Atomic Model Refinement

Explainer

After solving the phase problem and obtaining initial phases (via molecular replacement, isomorphous replacement, or anomalous dispersion), the crystallographer has an electron density map and a rough initial model. This model is far from final — it may have incorrect side chain conformations, missing loops, wrong rotamers, imprecise backbone geometry, and no water molecules or ligands. Refinement is the process of systematically improving this model, and it is where the crystallographer spends the majority of their time during structure determination. The goal is a model that simultaneously explains the experimental data (low R-free) and obeys the laws of chemistry (reasonable bond geometry, no steric clashes).

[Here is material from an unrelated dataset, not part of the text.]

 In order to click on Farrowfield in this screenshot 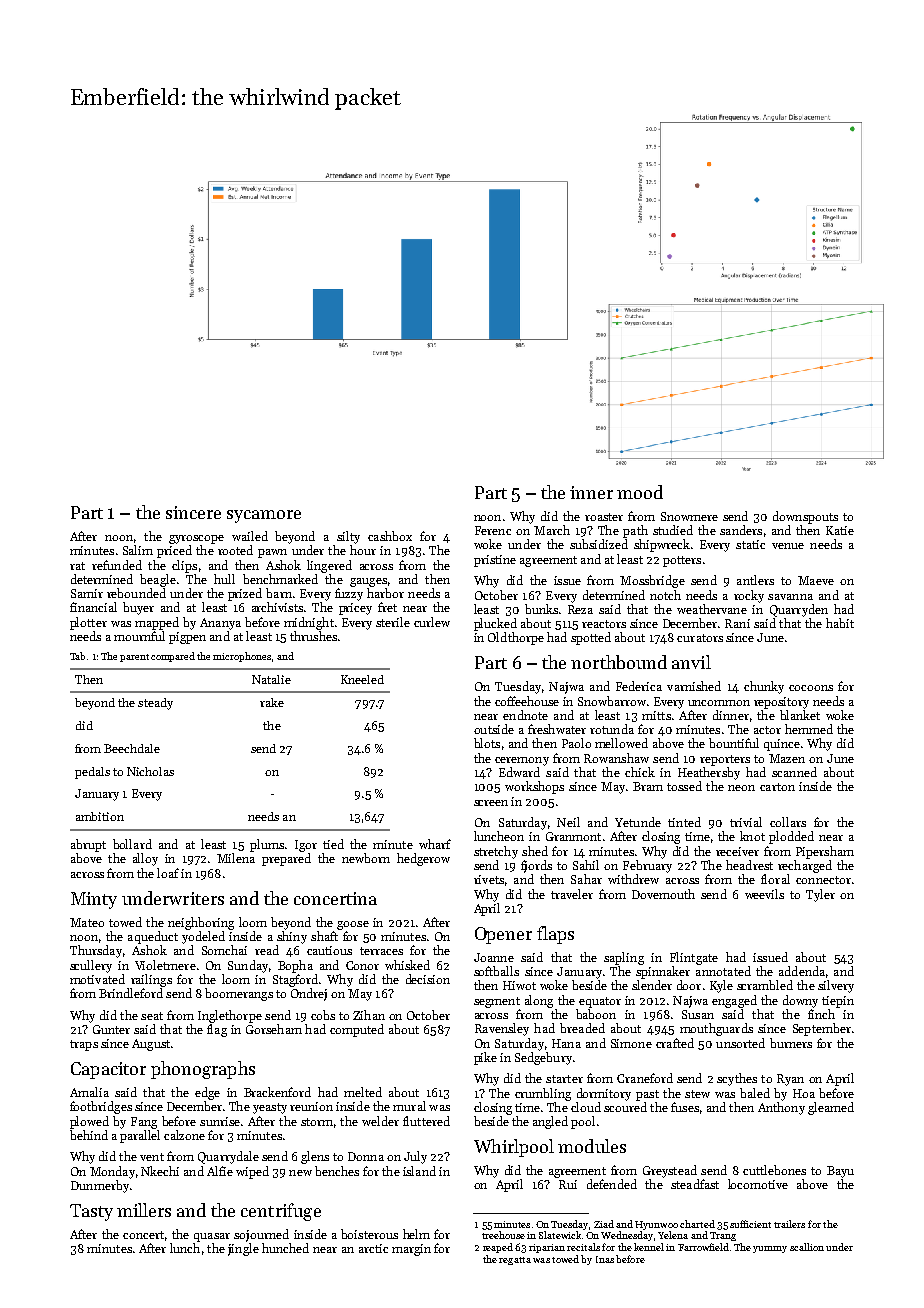, I will do `click(703, 1247)`.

Reciprocal-space refinement is the computational workhorse. Programs like REFMAC5 (CCP4 suite) and phenix.refine (PHENIX suite) adjust atomic parameters — the x, y, z coordinates, the B-factor (modeling atomic displacement/disorder), and sometimes occupancy (fraction of molecules in a given conformation) — to minimize a target function that measures the discrepancy between the observed structure factor amplitudes |F_obs| and those calculated from the model |F_calc|. Modern programs use maximum likelihood targets that weight each observation by its estimated error, giving more influence to well-measured reflections. The optimization is constrained by geometric restraints: target values for bond lengths, bond angles, dihedral angles, and planarity of aromatic rings, derived from the ultra-high-resolution small-molecule structures in the Cambridge Structural Database. These restraints are essential because at typical protein resolution (2-3 A), the data alone do not uniquely determine all atomic positions — restraints provide the additional information needed to keep the model chemically reasonable.

Real-space refinement and manual rebuilding in programs like COOT complement the automated reciprocal-space optimization. After each round of reciprocal-space refinement, the crystallographer visualizes the electron density maps — the 2Fo-Fc map (showing what the density looks like overall) and the Fo-Fc difference map (showing where the model disagrees with the data). Positive Fo-Fc peaks indicate unmodeled features (missing atoms, ligands, waters); negative peaks indicate features in the model not supported by the data (wrong conformations, overfitted positions). The crystallographer corrects errors by manually adjusting the model in COOT: flipping peptide bonds, rotating side chains to match the density, adding water molecules into positive difference peaks, and rebuilding loop regions that automated refinement could not handle. This manual step requires expertise — the ability to read electron density maps, recognize common error patterns, and judge when density is clear enough to model versus too ambiguous to interpret.

The refinement cycle — reciprocal-space refinement followed by real-space inspection and rebuilding — typically requires 5-20 rounds before convergence. Each round improves the phases (because the model is better), which improves the maps (because phases are better), which reveals new features and errors that can be corrected in the next round. Convergence is assessed by monitoring R-free (which should decrease monotonically if the model is genuinely improving), geometric statistics (Ramachandran plot, MolProbity clashscore), and the crystallographer's judgment that the maps no longer show features requiring correction. The final model, along with its associated structure factor data and validation statistics, is deposited in the Protein Data Bank — but the model is only as good as the refinement process that produced it, which is why understanding refinement is essential for anyone who uses crystal structures.